11h02 : Un Camarade me pose une question. Il me demande si on peut avoir plus de pain à la pause de midi.

Je lui rétorque qu’il pense comme un petit bourgeois et le fait arrêter par le NKVD pour subversion et acte de dissidence envers Notre Glorieuse Patrie.

– 11h12 : Je me rends compte que j’ai très soif.

– 11h18 : Je vais voir le responsable de l’usine et lui confisque sa bouteille de vodka.

– 11h30 : J’ai la tête qui tourne. Je vais faire une sieste

– 14h12 : Je me réveille et j’ai atrocement mal à la tête. Je jure de faire exécuter le fabricant de vodka.

– 14h13 : Je reprends un bus – après avoir fait arrêter trois suspects qui pouvaient saboter le moteur – pour me rendre dans une conserverie de caviar.

– 14h48 : Le bus arrive à l’usine et n’a pas eu d’accident. Je fais tout de même arrêter trois autres suspects par précaution.

14h50 : J’entre dans la conserverie de caviar.

– 14h52 : Je commence à lire aux Camarades ouvriers les discours génial du Grand Camarade Staline.

– 17h00 : J’achève le discours. Je fais arrêter les comploteurs contre-révolutionnaires qui s’étaient pernicieusement endormis.

– 17h01 : Les Camarades ouvriers commencent à applaudir.

– 17h31 : Les Camarades ouvriers cessent d’applaudir. Bien évidemment, je fais arrêter tous ceux qui se sont arrêtés d’applaudir avant 17h30.

– 17h33 : Je me rends compte que j’ai un peu faim et réquisitionne une boîte de caviar. Une ouvrière s’approche de moi et me dit : “Camarade Commissaire pourrions-nous avoir une petite pause l’après-midi.” Je la traite de sale bourgeoise trotskisto-zinovievo-kaménéviste et lui ordonne de retourner au travail si elle ne veut pas que j’expédie ces enfants, futurs comploteurs en herbe, au goulag.

– 17h41 : Après avoir mangé comme un vrai prolétaire, je reprends le bus pour me rendre à une réunion de district. Je prends encore quelques suspects de sabotage au hasard. Plus personne dans le bus, j’ordonne au chauffeur de me conduire au bureau de district.

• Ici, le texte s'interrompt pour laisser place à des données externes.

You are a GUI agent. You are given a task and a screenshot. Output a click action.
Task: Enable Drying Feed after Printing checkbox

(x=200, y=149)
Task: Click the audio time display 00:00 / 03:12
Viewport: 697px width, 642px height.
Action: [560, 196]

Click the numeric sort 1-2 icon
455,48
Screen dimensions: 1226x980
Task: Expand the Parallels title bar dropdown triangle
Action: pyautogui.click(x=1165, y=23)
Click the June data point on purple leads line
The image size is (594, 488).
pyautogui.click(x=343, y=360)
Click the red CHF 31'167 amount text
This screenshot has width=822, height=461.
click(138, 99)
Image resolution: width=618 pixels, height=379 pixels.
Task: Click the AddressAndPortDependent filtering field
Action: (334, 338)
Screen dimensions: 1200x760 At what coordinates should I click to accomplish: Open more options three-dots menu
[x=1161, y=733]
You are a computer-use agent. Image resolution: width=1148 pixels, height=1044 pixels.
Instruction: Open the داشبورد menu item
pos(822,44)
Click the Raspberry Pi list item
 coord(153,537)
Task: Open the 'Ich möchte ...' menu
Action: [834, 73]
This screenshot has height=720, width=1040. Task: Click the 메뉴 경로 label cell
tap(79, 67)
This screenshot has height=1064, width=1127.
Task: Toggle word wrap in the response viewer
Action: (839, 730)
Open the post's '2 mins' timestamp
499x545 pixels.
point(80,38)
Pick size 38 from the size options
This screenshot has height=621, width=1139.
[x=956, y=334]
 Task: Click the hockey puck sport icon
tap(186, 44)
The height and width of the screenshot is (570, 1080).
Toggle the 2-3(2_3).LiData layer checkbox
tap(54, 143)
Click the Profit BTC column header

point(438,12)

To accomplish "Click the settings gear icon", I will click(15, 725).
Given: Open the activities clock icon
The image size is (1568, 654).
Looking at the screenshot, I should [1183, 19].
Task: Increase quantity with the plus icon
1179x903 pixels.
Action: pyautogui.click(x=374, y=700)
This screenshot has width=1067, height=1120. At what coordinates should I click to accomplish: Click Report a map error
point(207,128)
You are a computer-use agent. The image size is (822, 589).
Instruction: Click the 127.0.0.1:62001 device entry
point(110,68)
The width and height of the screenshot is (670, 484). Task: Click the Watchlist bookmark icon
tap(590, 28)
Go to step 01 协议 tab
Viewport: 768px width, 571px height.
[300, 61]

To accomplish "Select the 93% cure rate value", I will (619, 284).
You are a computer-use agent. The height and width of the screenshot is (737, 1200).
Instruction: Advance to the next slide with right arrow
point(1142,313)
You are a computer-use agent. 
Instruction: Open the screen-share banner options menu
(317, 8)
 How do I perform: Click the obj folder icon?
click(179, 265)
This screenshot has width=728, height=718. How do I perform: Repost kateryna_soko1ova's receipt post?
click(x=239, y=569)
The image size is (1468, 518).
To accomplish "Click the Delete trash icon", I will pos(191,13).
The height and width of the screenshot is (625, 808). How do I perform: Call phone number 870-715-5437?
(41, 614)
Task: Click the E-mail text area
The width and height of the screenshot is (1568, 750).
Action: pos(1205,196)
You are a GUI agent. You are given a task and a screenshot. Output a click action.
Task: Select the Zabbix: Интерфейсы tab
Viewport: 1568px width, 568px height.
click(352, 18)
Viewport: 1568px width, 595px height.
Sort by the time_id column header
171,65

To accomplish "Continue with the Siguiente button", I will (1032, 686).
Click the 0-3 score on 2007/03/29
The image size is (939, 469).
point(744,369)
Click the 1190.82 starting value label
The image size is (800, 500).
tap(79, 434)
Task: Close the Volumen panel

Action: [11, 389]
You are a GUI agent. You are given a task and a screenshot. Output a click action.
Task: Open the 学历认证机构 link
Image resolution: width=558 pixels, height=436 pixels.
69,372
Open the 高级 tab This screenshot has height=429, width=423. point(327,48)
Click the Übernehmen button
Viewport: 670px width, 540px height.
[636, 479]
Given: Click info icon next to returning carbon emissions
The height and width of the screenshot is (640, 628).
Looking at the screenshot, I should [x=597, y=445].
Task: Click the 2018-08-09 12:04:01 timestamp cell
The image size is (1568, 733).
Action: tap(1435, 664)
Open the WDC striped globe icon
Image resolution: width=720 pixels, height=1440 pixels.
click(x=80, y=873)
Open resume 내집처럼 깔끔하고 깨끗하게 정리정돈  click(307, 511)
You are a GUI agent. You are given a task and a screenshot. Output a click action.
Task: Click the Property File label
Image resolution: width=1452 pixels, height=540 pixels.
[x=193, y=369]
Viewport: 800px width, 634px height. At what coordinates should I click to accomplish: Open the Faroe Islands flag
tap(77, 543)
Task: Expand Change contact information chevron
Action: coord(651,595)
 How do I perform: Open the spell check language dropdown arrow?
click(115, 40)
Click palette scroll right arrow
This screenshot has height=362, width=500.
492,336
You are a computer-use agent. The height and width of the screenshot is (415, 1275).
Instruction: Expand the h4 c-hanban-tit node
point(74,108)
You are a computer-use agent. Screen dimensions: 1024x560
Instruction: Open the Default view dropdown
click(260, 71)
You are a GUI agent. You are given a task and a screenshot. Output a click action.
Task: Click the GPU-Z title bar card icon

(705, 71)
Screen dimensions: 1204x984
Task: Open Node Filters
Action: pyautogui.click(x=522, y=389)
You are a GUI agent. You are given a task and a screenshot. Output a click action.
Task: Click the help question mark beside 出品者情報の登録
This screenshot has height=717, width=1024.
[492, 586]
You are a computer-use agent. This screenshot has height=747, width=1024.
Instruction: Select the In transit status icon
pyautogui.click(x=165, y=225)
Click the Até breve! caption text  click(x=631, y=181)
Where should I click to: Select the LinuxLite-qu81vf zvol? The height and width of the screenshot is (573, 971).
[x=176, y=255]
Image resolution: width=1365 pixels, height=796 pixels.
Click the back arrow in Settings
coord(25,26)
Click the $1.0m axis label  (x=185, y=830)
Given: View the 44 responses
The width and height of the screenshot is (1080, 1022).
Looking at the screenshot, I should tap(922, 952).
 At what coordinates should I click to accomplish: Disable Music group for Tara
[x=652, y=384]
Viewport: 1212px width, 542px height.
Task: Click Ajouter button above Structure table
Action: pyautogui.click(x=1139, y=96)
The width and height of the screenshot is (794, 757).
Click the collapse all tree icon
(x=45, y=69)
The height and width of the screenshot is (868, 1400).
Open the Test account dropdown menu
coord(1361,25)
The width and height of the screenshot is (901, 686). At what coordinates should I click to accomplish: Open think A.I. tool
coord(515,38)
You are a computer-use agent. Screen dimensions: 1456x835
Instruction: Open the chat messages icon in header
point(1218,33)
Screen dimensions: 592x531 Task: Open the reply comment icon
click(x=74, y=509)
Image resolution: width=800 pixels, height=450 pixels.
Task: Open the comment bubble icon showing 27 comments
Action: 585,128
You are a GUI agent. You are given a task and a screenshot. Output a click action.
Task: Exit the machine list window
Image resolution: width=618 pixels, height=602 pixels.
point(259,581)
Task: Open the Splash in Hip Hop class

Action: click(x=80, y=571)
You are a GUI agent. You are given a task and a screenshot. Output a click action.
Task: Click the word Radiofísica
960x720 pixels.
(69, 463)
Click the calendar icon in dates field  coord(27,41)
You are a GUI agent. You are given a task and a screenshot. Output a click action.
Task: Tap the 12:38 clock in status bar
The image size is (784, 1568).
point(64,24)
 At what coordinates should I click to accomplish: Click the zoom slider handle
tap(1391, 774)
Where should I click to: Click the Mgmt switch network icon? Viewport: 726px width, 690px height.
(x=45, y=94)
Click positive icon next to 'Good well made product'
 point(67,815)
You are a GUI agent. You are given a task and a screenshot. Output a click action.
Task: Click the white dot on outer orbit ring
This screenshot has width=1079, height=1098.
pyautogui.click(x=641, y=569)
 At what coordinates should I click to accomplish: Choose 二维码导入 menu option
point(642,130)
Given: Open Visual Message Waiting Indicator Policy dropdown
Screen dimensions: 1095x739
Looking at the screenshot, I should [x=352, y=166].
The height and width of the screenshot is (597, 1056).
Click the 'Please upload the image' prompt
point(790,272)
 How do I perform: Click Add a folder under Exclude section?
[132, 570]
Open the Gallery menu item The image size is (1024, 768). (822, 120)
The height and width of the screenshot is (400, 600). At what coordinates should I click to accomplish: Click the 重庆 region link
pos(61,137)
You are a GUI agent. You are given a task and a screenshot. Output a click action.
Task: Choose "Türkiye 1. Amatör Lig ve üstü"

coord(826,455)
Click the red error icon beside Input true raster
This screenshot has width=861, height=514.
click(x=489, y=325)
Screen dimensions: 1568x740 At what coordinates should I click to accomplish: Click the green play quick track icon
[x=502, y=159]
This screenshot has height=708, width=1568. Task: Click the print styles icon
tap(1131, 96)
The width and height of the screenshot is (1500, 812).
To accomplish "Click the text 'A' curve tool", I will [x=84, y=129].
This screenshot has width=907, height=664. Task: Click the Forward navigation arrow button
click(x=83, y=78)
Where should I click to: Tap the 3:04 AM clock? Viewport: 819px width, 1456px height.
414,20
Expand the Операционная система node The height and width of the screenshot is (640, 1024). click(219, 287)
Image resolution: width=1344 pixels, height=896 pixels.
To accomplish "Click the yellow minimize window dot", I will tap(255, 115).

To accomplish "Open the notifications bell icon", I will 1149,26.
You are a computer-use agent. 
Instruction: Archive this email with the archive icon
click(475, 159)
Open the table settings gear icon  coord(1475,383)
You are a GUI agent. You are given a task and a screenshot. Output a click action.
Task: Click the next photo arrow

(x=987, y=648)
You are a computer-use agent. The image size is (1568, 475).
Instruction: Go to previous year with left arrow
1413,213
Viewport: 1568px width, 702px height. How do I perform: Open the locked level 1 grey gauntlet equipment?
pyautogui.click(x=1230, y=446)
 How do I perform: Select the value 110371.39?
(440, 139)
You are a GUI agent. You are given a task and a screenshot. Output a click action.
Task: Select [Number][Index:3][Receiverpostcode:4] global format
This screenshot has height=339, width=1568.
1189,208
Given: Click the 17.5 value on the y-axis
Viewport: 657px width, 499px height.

– 17h53 : le bus tombe en panne. Je menace le chauffeur de l’exécuter s’il ne fait pas quelque chose. Il me rétorque que c’est parce que le Comité d’Inspection des Carburants pour les Transports du Peuple ne l’a pas livré la semaine d’avant.

– 17h54 : Je conduis le chauffeur au siège du NKVD le plus proche pour interrogatoire.

– 18h10 : Je décide de me rendre à la réunion en courant. Le Grand Camarade Staline aime quand nous faisons du sport, vertu pour la santé des prolétaires.

– 18h45 : J’arrive au lieu de la réunion pile à l’heure. Je prends ma place aux côtés de plusieurs camarades commissaires qui s’adressent à un rassemblement de camarades prolétaires ouvriers et fonctionnaires.

– 19h55 : C’est à mon tour de prendre la parole. Je prononce un éloquent discours sur les travaux géniaux du Grand Camarade Staline, sur l’industrie du caviar soviétique qui écrase toutes ses concurrentes capitalistes grâces au sacrifice des ouvriers et sur les succès de la lutte contre les ennemis contre-révolutionnaires trotskisto-tsaristo-capitalistes, qui ont infiltré les usines avec l’aide d’agents fascistes et capitalistes allemands, roumains, français, finlandais, hongrois, anglais, suisses , polonais et japonais.

– 21h04 : J’achève mon discours et j’ai encore très soif.

– 22h23 : La réunion s’achève et les autres camarades commissaires décident d’aller dîner.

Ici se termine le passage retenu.